There is a memorable sequence in which Willard teaches young Arvin how to stand up for himself (he is bullied in school)—and the ones he loves. Violence sometimes being the answer is a lesson that Arvin chooses to carry with him. I appreciated how in some scenes, whether it be through lighting, framing of a face, or movement of the camera, looking at the increasingly desperate young man is like laying eyes once again on the tormented father.
But the supporting characters are not given the amount of time and depth as they should have if the story were to be complete. We meet the likes of Sandy and Carl (Riley Keough, Jason Clarke) who murder hitchhikers (and take pictures for souvenirs), Preston the tyro preacher (Robert Pattinson) who is a walking hypocrite to a corrupt cop (Sebastian Stan) who values his reputation above all. But they remain just that: figures that Arvin the good guy must come across eventually.
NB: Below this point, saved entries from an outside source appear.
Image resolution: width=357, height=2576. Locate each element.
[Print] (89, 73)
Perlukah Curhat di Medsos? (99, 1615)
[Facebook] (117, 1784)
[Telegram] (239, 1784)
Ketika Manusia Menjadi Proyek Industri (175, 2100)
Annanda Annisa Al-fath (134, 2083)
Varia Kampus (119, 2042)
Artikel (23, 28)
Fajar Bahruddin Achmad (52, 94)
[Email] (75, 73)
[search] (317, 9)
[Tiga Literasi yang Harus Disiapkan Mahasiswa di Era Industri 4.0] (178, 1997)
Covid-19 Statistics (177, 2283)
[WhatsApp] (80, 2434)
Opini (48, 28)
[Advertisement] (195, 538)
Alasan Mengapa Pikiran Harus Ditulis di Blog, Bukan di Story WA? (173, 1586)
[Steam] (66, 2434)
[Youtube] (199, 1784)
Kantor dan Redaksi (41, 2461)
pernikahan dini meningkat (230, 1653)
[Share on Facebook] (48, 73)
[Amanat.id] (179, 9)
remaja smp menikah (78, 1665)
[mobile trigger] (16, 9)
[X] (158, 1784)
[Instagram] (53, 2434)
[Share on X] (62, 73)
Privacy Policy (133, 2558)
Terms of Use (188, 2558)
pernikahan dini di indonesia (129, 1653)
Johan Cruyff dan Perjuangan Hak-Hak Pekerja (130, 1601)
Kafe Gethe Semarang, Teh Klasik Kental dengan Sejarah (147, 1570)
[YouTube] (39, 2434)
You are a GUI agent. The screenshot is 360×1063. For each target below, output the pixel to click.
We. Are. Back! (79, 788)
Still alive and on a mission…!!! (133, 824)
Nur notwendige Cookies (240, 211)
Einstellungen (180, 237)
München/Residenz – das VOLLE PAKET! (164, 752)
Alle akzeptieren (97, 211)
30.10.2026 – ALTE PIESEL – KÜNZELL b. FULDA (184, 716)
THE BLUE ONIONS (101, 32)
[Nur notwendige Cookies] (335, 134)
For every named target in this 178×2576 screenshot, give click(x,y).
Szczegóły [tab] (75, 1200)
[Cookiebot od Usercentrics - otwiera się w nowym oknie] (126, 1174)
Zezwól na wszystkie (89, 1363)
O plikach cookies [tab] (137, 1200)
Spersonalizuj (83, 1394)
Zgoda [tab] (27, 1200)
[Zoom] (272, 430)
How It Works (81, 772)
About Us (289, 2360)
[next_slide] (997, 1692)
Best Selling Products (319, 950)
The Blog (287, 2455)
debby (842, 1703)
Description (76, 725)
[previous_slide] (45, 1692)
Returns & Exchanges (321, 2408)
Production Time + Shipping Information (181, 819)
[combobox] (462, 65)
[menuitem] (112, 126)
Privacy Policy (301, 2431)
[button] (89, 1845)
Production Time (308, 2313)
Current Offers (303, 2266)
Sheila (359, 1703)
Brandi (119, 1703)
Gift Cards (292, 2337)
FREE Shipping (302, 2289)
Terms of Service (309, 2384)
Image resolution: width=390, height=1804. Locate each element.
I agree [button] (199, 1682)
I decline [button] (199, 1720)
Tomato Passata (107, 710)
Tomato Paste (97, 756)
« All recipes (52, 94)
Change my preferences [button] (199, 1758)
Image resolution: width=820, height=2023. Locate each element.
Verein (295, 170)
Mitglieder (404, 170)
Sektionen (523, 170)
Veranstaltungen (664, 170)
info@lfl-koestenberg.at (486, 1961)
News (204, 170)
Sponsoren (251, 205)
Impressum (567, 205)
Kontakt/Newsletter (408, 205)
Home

But why must he come across them? Does each encounter unveil something new about Arvin? Does it awaken or solve past traumas? Will these experiences shape the man he will become? In addition, as corpses pile up, I found myself feeling apathetic. “Well, there she goes,” I caught myself thinking at some point, instead of feeling specific and powerful emotions due to the fact that a person’s journey has been cut short, the rest of her life un-lived.
Antonio Campos directs the film in an unhurried manner, conscious about providing event and character details that will prove to be crucial later on. He also has a grasp of how poor people live, how it is like to be inside their homes, the clothes they wear, their occupations, the kinds of food they serve. There is without question that the director (who co-wrote the screenplay with Paulo Campos) cares about telling a human story with all the complexities that come with it. But he is not successful in mining the drama once all the pieces are in place to deliver knockout blows. It fails to show why this specific story is worth telling.
“The Devil All the Time” might have been better off as a two- or three-part miniseries. It certainly would have allowed more time for details about the supporting characters to be fully ironed out. And so when the inevitable crossing of paths occur, we’d have a better appreciation of every single moving part. But at its current state, it is unrealized potential, a disappointment.